Neuro-linguistic programming for life coaches

Neuro-linguistic programming (NLP) is a pseudoscientific approach to communication, personal development, and psychotherapy created by Richard Bandler and John Grinder in California, United States in the 1970s.

NLP's creators claim there is a connection between neurological processes (neuro-), language (linguistic) and behavioral patterns learned through experience (programming), and that these can be changed to achieve specific goals in life.

Bandler and Grinder also claim that NLP methodology can "model" the skills of exceptional people, allowing anyone to acquire those skills.

They claim as well that, often in a single session, NLP can treat problems such as phobias, depression, tic disorders, psychosomatic illnesses, near-sightedness, allergy, common cold, and learning disorders.

There is no scientific evidence supporting the claims made by NLP advocates and it has been discredited as a pseudoscience.

Scientific reviews state that NLP is based on outdated metaphors of how the brain works that are inconsistent with current neurological theory and contain numerous factual errors.

Reviews also found that all of the supportive research on NLP contained significant methodological flaws and that there were three times as many studies of a much higher quality that failed to reproduce the "extraordinary claims" made by Bandler, Grinder, and other NLP practitioners.

Even so, NLP has been adopted by some hypnotherapists and also by companies that run seminars marketed as leadership training to businesses and government agencies.

NLP can be understood in terms of three broad components and the central concepts pertaining to those:

Subjectivity.
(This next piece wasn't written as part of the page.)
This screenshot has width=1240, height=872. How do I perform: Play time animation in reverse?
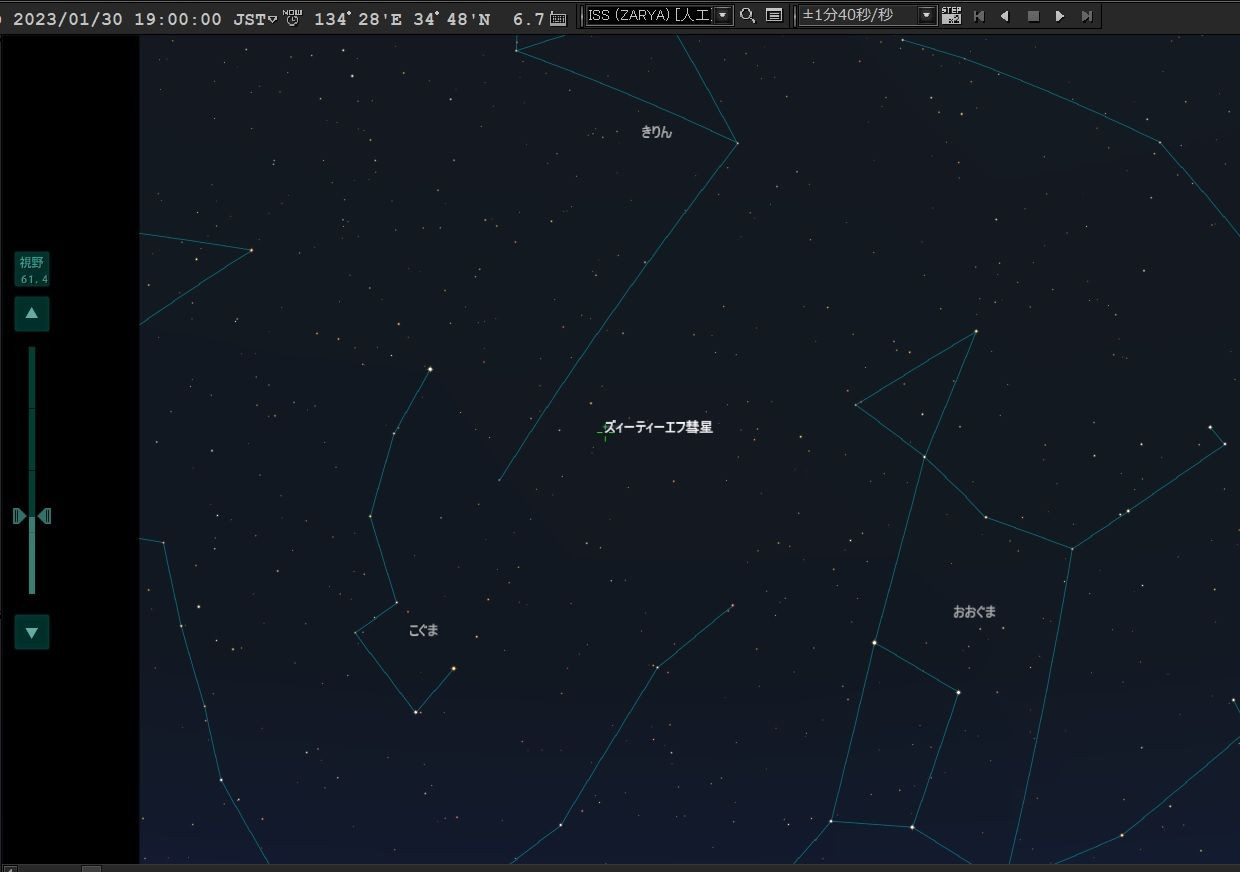[1005, 16]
According to Bandler and Grinder:

We experience the world subjectively thus we create subjective representations of our experience. These subjective representations of experience are constituted in terms of five senses and language. That is to say our subjective conscious experience is in terms of the traditional senses of vision, audition, tactition, olfaction and gustation such that when we—for example—rehearse an activity "in our heads", recall an event or anticipate the future we will "see" images, "hear" sounds, "taste" flavours, "feel" tactile sensations, "smell" odours and think in some (natural) language.

Furthermore it is claimed that these subjective representations of experience have a discernible structure, a pattern. It is in this sense that NLP is sometimes defined as the study of the structure of subjective experience.

Behavior can be described and understood in terms of these sense-based subjective representations. Behavior is broadly conceived to include verbal and non-verbal communication, incompetent, maladaptive or "pathological" behavior as well as effective or skillful behavior.

Behavior (in self and others) can be modified by manipulating these sense-based subjective representations.

Consciousness. NLP is predicated on the notion that consciousness is bifurcated into a conscious component and an unconscious component. Those subjective representations that occur outside of an individual's awareness comprise what is referred to as the "unconscious mind".

Learning. NLP utilizes an imitative method of learning—termed modeling—that is claimed to be able to codify and reproduce an exemplar's expertise in any domain of activity. An important part of the codification process is a description of the sequence of the sensory/linguistic representations of the subjective experience of the exemplar during execution of the expertise.